## Exercise:
Output each line exactly as written, from the first line of the records to the line bearing "You are a computer-use", inclusive, while leaving every picture out.
-=-=-=-=-
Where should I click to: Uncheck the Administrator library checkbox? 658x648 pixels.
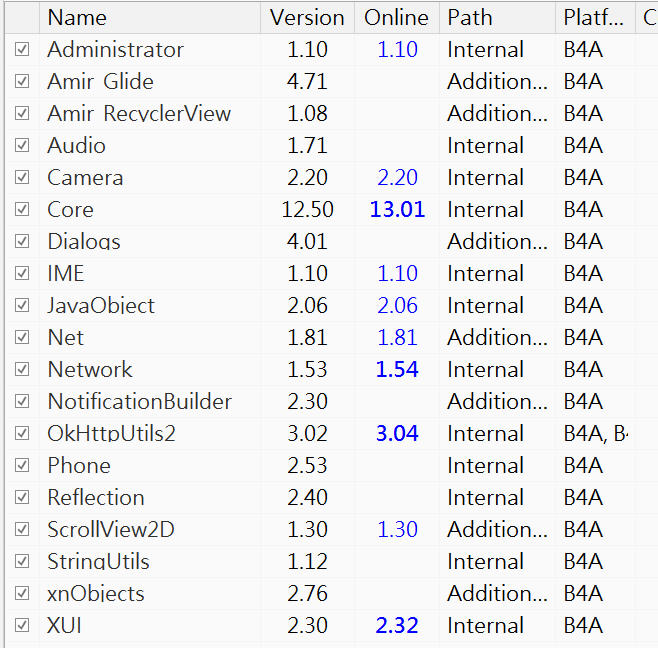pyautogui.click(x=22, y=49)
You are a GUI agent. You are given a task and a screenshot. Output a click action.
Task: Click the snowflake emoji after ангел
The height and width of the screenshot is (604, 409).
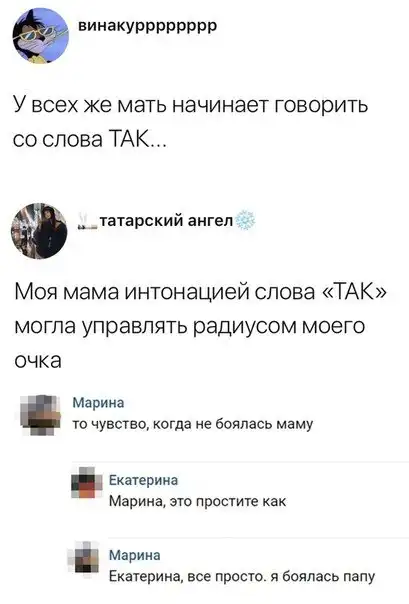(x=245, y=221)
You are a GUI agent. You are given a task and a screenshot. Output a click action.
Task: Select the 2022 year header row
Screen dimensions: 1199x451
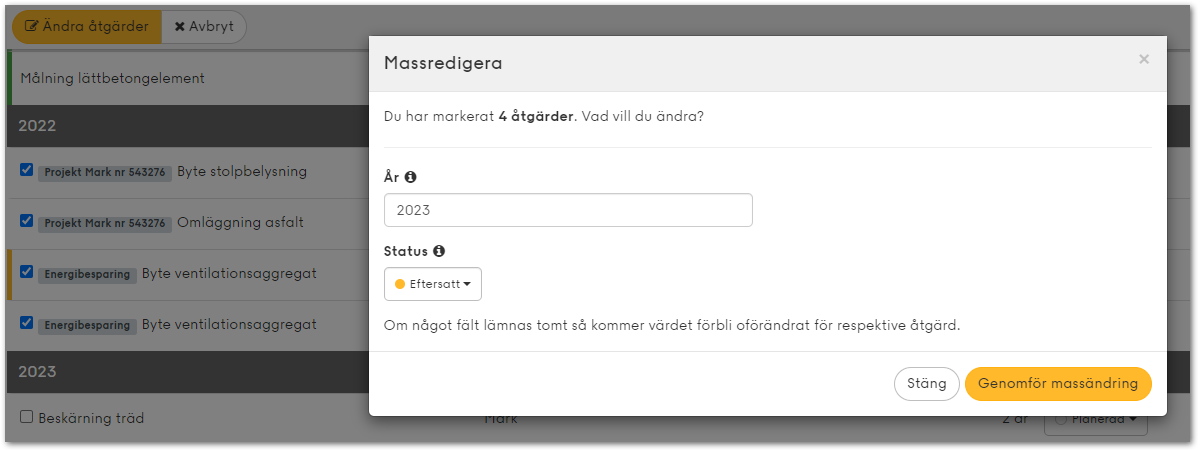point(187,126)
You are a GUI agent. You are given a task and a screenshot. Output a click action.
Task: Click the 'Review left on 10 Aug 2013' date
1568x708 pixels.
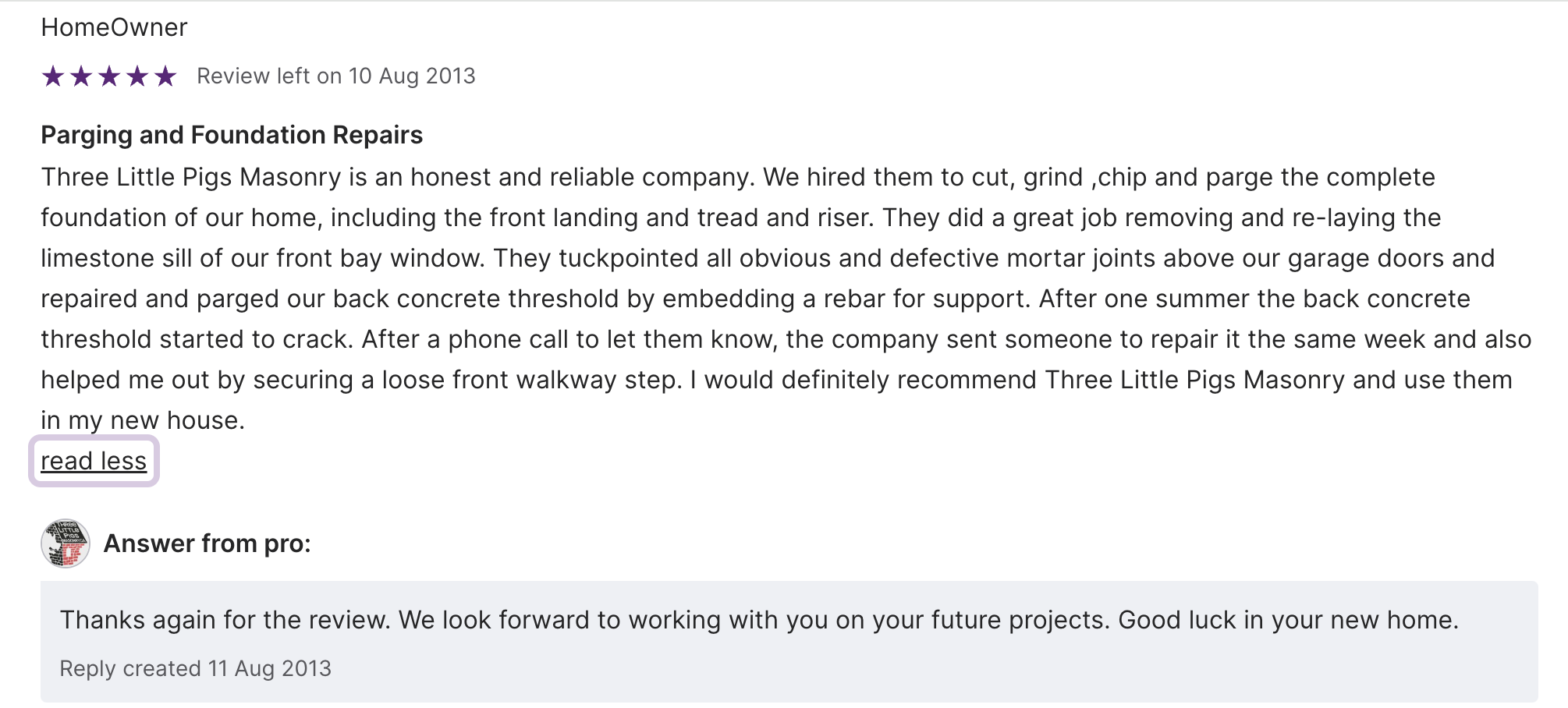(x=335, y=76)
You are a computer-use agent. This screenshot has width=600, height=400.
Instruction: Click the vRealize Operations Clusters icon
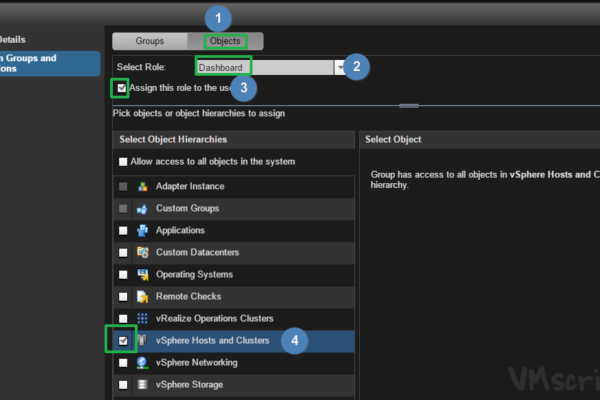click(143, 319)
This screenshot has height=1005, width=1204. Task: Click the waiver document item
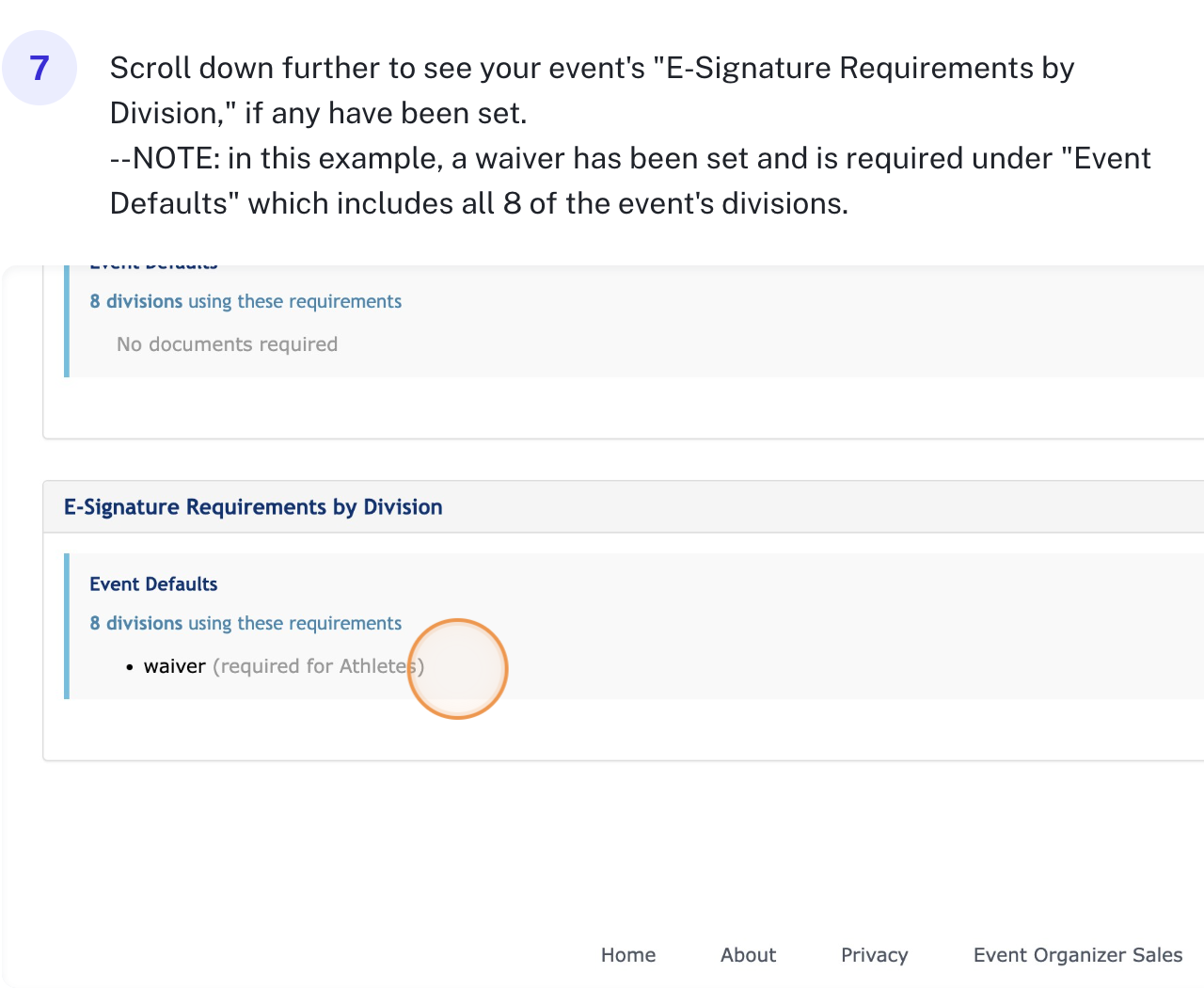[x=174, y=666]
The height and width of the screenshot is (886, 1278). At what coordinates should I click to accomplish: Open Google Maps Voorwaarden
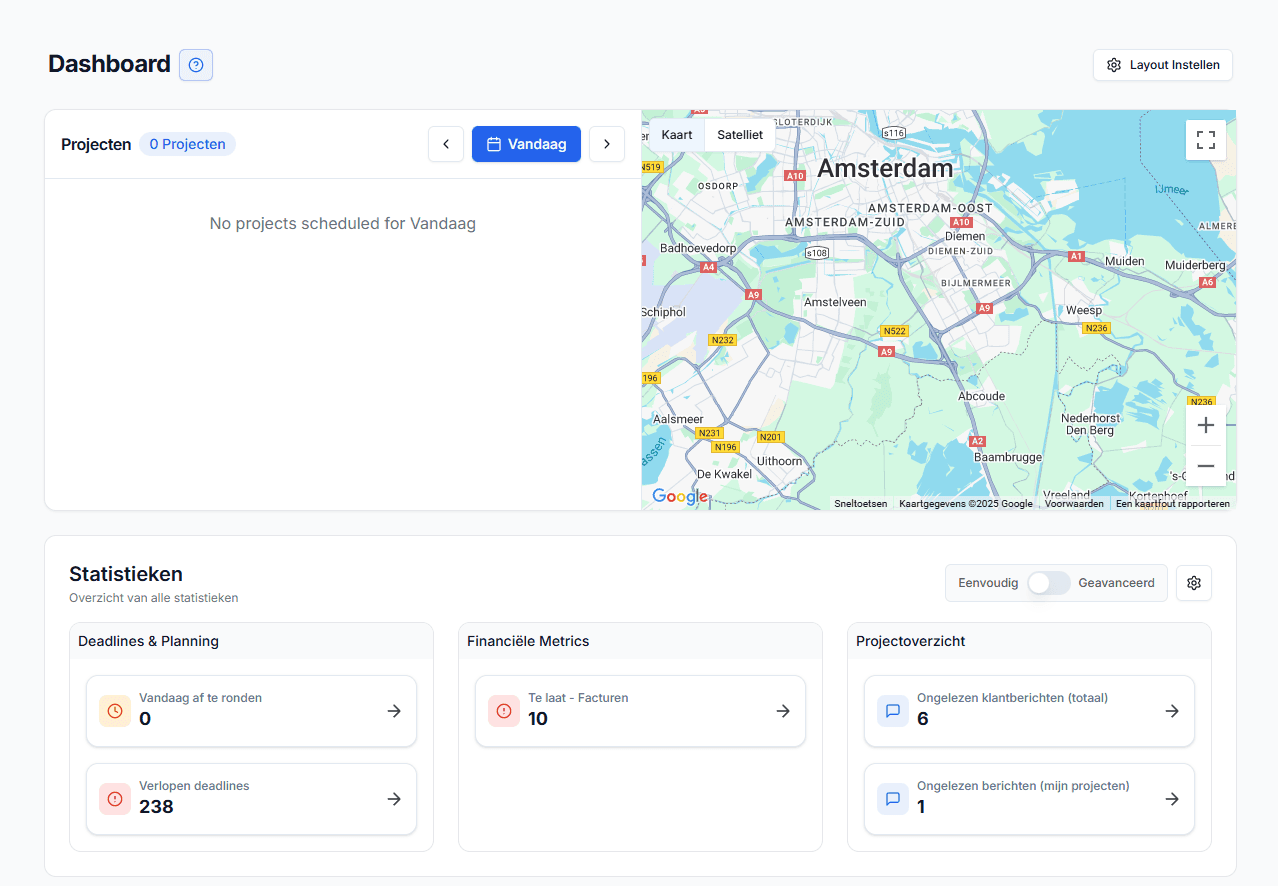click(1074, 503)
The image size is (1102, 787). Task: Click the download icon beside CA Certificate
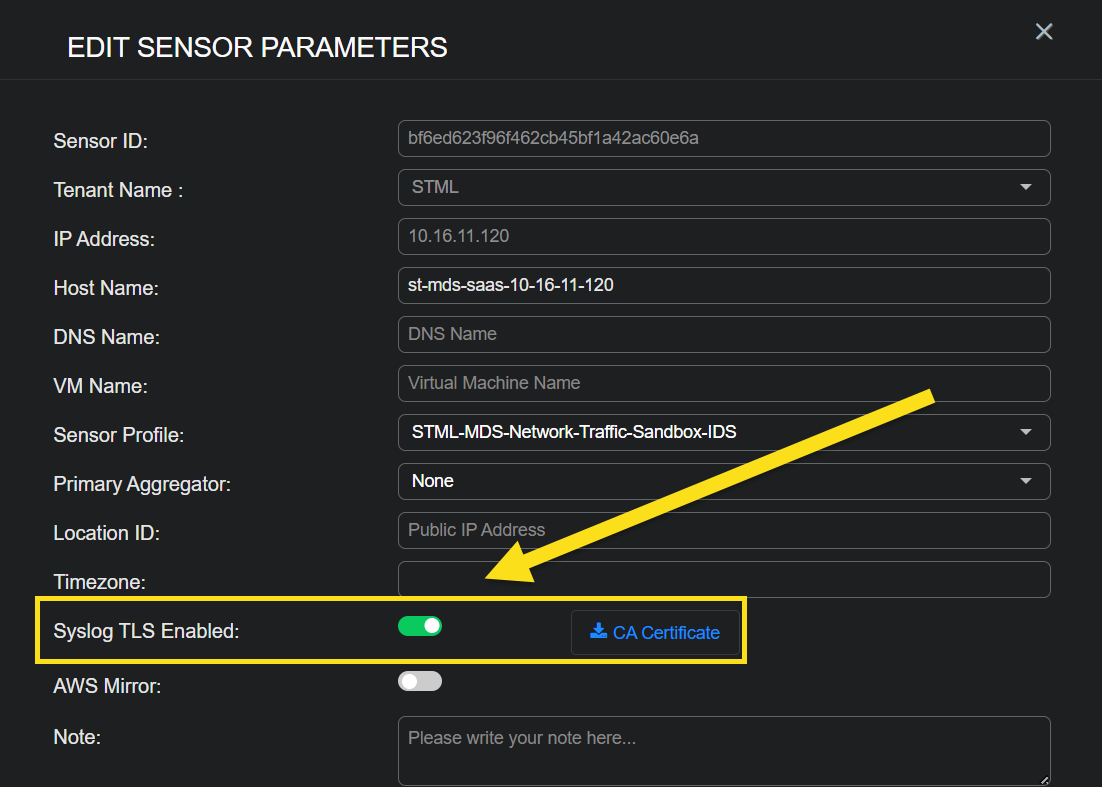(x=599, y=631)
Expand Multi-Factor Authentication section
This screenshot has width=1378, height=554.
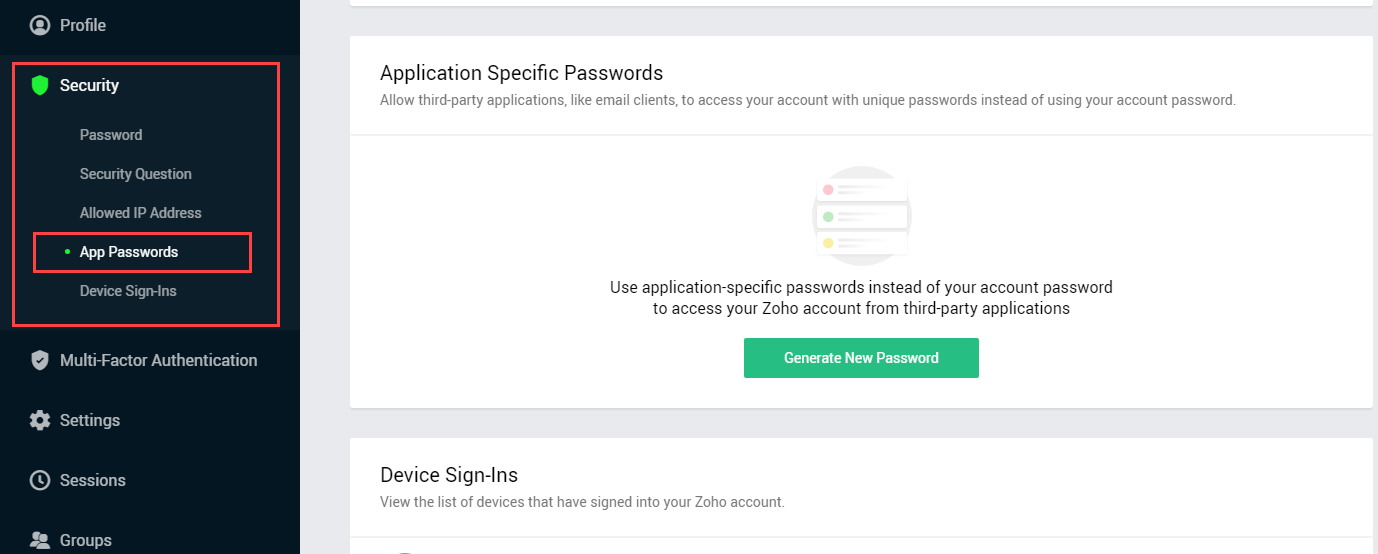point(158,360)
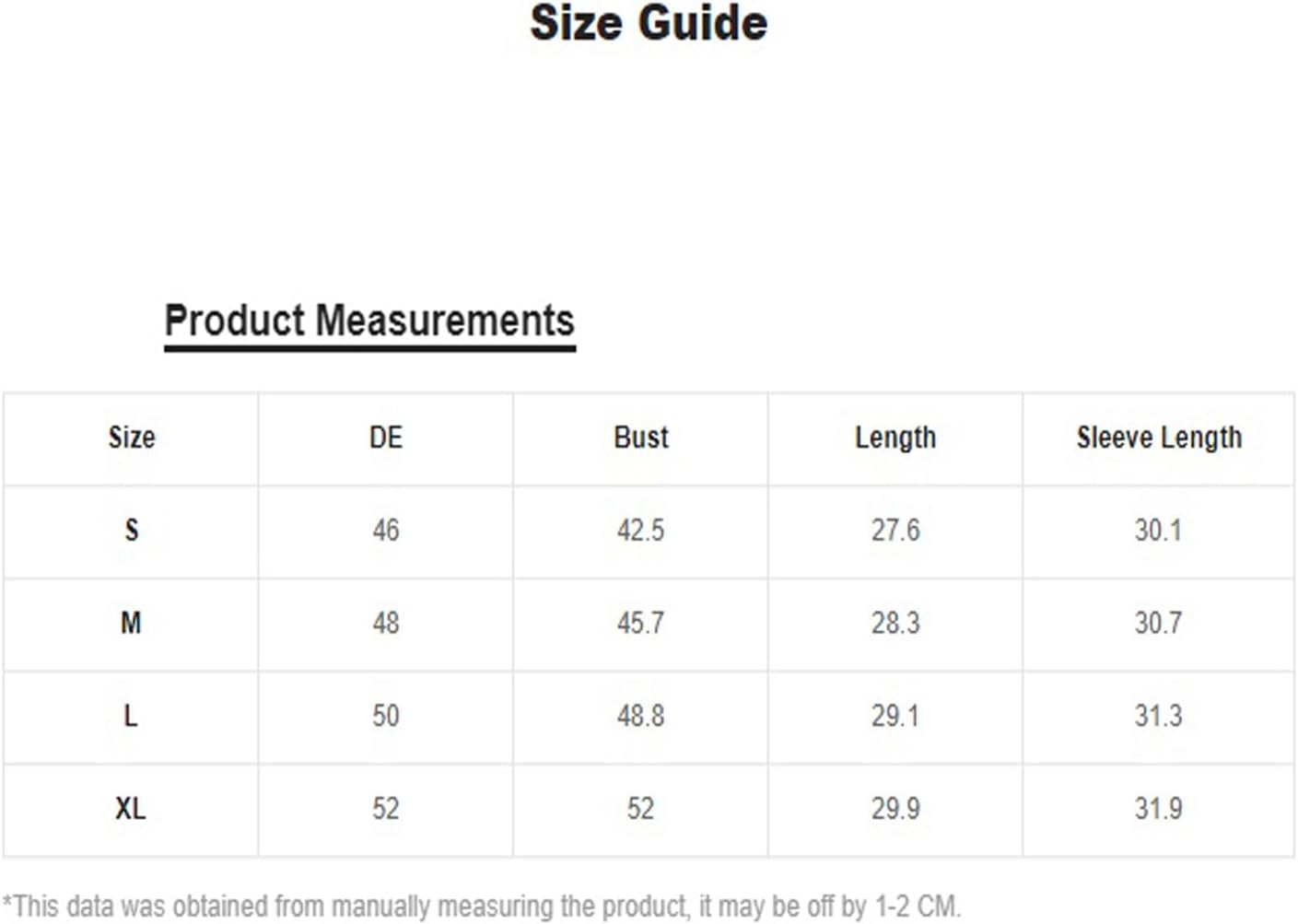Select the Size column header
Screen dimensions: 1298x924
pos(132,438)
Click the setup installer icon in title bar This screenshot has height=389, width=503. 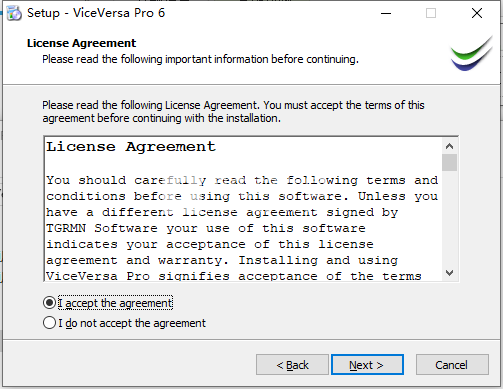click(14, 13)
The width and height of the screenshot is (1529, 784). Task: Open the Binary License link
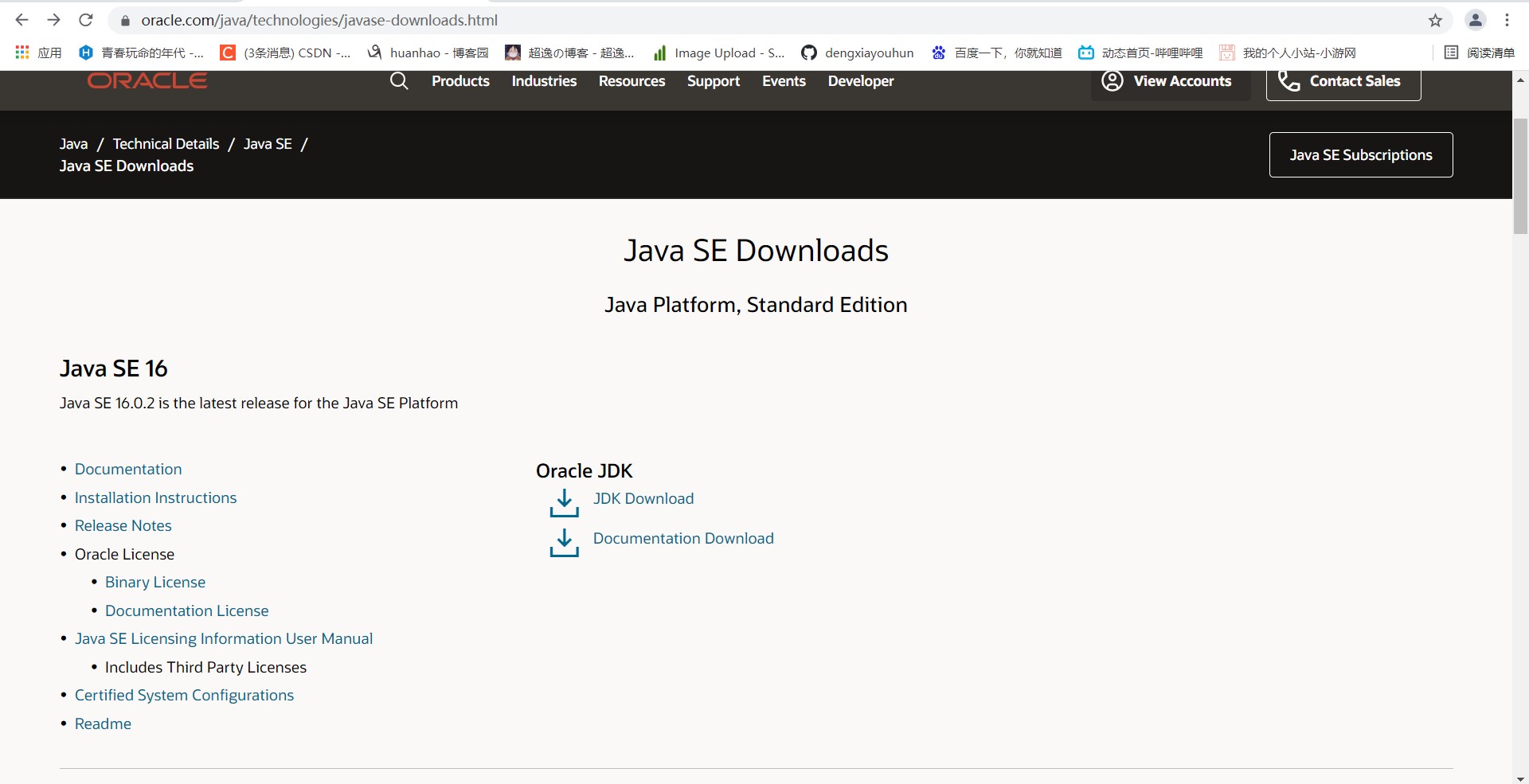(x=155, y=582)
-=-=-=-=-
## Problem solution:
Where should I click to: Uncheck the Administrator library checkbox? 658x648 pixels.
pyautogui.click(x=22, y=49)
You are a GUI agent. You are given a task and a screenshot. Output a click action.
Task: Click the snowflake emoji after ангел
The height and width of the screenshot is (604, 409).
(x=245, y=221)
You are a GUI agent. You are given a task and a screenshot. Output a click action.
Task: Select the 2022 year header row
Screen dimensions: 1199x451
point(187,126)
You are a GUI agent. You are given a task and a screenshot. Output a click action.
Task: Click the 'Review left on 10 Aug 2013' date
1568x708 pixels.
(x=335, y=76)
You are a computer-use agent. This screenshot has width=600, height=400.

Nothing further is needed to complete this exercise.